SET PROBLEM:
Give the data below as a Markdown table with two columns, Row for the line number and Entry for the line itself, leaving out blank lines. Leave the pictures out of your answer.

— START OF DATASET CONTENT —

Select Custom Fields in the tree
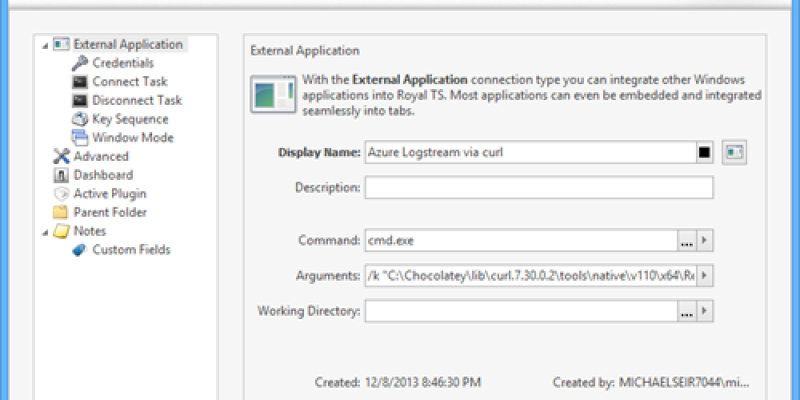The image size is (800, 400). point(131,250)
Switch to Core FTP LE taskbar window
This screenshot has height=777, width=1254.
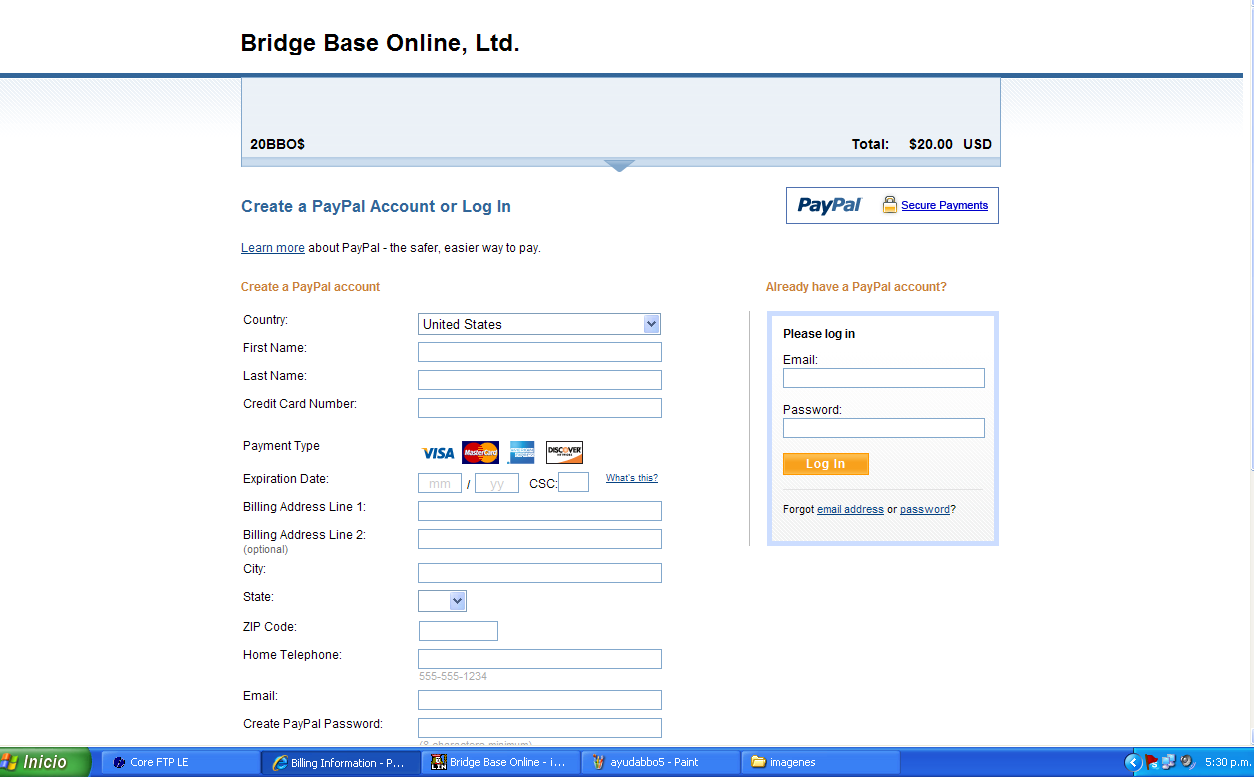click(180, 762)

— END OF DATASET CONTENT —

ANSWER TO THE EXERCISE:
| Row | Entry |
|---|---|
| 1 | Select Custom Fields in the tree |
| 2 | The image size is (800, 400). point(131,250) |
| 3 | Switch to Core FTP LE taskbar window |
| 4 | This screenshot has height=777, width=1254. |
| 5 | click(180, 762) |